Autre monument de la soirée, le chef Hugues Reiner, mélange de Dany Kaye et de Roberto Begnini, avec un zeste de Jerry Lewis, qui saute du podium à la moindre occasion, gratifie le public de commentaires délirants, chante le rôle d'Onéguine dans la valse, jette son champagne au public à l'issue du brindisi, multiplie les baisemains dans des pauses ahurissantes, fait mine de s'étouffer à l'arrivée d'une soliste précédemment qualifiée de "plantureuse" par l'incomparable San Juan ou lui réclame par geste un baiser sur la joue... Ces pitreries masquent un professionnalisme certain, le chef réussissant à tirer le meilleur parti d'un orchestre où la bonne volonté tente de compenser le manque d'expérience et qui accompagne les chanteurs avec beaucoup d'application.

Le concert débute par l'air du Toréador interprété par un Franck Ferrari qui nous laisse sur notre faim ; bizarrement, la tessiture semble lui poser problème : les aigus sont tendus (toute la reprise est un peu "en dessous") et les graves inaudibles ; à l'inverse, son "Di Provenza", d'une tonalité plus aiguë, est irréprochable.
Mihaela-Elena Stanciu aborde Gilda puis Lucia avec un timbre qui nous rappelle d'autres Roumaines telles Vaduva ou Gheorgiu.

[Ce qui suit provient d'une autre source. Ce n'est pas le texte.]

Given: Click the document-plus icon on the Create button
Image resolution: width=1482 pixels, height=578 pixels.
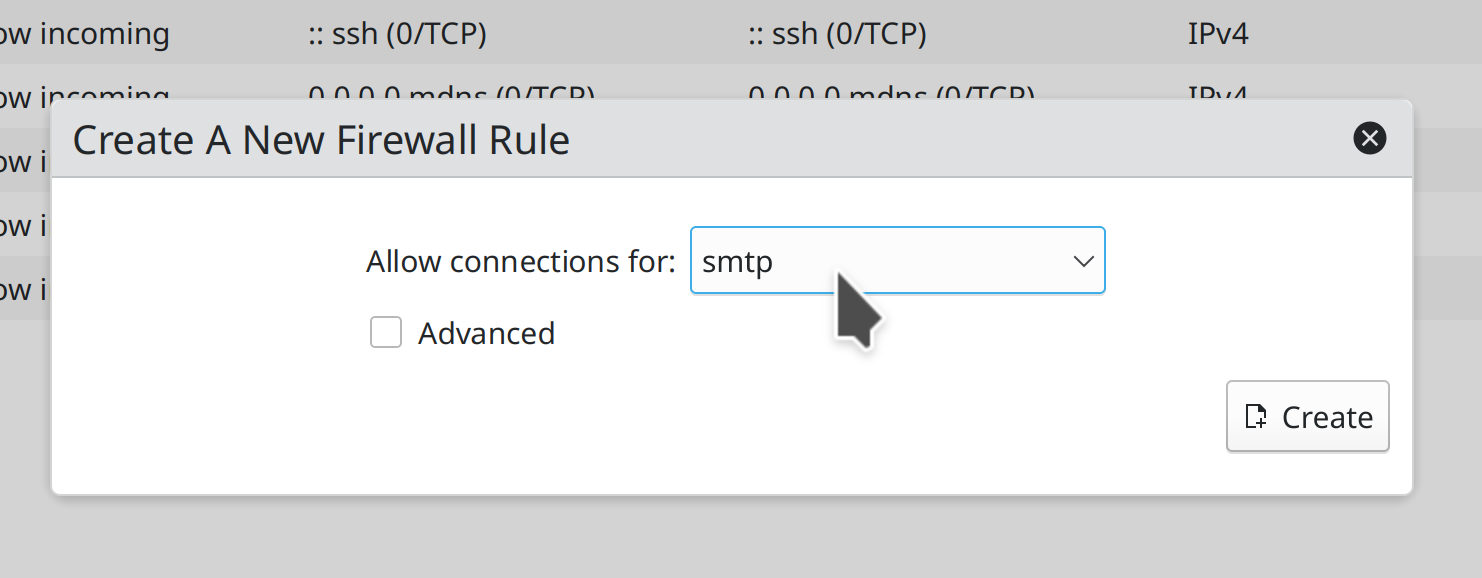Looking at the screenshot, I should (1255, 416).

Le grain paraît un peu usé, mais on retrouve une belle science de la coloration et de l'ornementation, avec de petites variations inédites dans "Regnava nel silenzio" conclu par un contre-ré un peu court. 
La jeune Grecque Marita Paparizou ? plus contralto que mezzo - a encore des progrès techniques à faire, mais les moyens sont assez impressionnants : il lui faudra également apprendre à surmonter un trac un peu trop évident.
Star annoncée de la soirée, Vladimir Galouzine caviarde (pour un russe, c'est normal) la moitié de son programme (il devait également chanter le duo d'Otello avec Tatiana Pavlovskaya et le "Vesti la giubba" de Paillasse) : nulle surprise pour le Ghermann dont il reste un interprète exceptionnel ; avec son "Nessun dorma", couronné d'un aigu d'une puissance hallucinante, il prend sa revanche sur ses passables Calaf à Bastille, l'année précédente.
Sa partenaire Tatiana Pavlovskaya a pour principal atout un physique avantageux qui la rend crédible en Lisa ou en Tatiana ; vocalement, elle a du mal à tenir la distance et arrive fatiguée à la fin des duos : on sent bien que ces rôles ne sont pas dans ses cordes.
Hermine May, qui rappelle un peu Borodina, déçoit en Carmen (mais le rôle est tellement rebattu) qu'elle interprète de façon un peu sommaire ; sa Santuzza est beaucoup plus intéressante, avec un bel investissement dramatique.
On ne présente plus Albert Schagidullin, grand habitué du Châtelet : son Onéguine est de grande allure, son Nottingham nous déçoit un peu (quitte à couper une de ses interventions, j'aurais préféré l'entendre dans le "Ah per sempre io ti perdei" initialement prévu au programme).
De mon point de vue, la vraie surprise de la soirée aura été la splendide Anda-Louise Bogza, roumaine elle aussi : même si tout n'est pas parfait, il y longtemps que nous n'avions pas entendu une telle voix pour Leonora, Tosca ou la Wally ! Le "Pace pace" en particulier, nous vaut un "In van la paaaaaaaaaaaaaaace" piano de toute beauté et un "Maledizione" final impressionnant (à noter que le programme l'annonce dans Rusalka à l'Opéra-Bastille ainsi que dans Turandot à Limoges : à suivre).

Le final se conclut par le brindisi de La Traviata, comme dans un gala patronné par Domingo ! Pour l'occasion, Gilles San Juan troque son micro pour une chanter d'une belle voix de ténor léger le rôle d'Alfredo.

Au global, une bien belle soirée : on regrette d'autant plus que, pour une oeuvre de charité, pas mal de places soient restées vides (en théorie, le Châtelet ne vendait pas de places, sauf à quelques abonnés sélectionnés sur des critères peu clairs ; les organisateurs assuraient eux-mêmes la billetterie).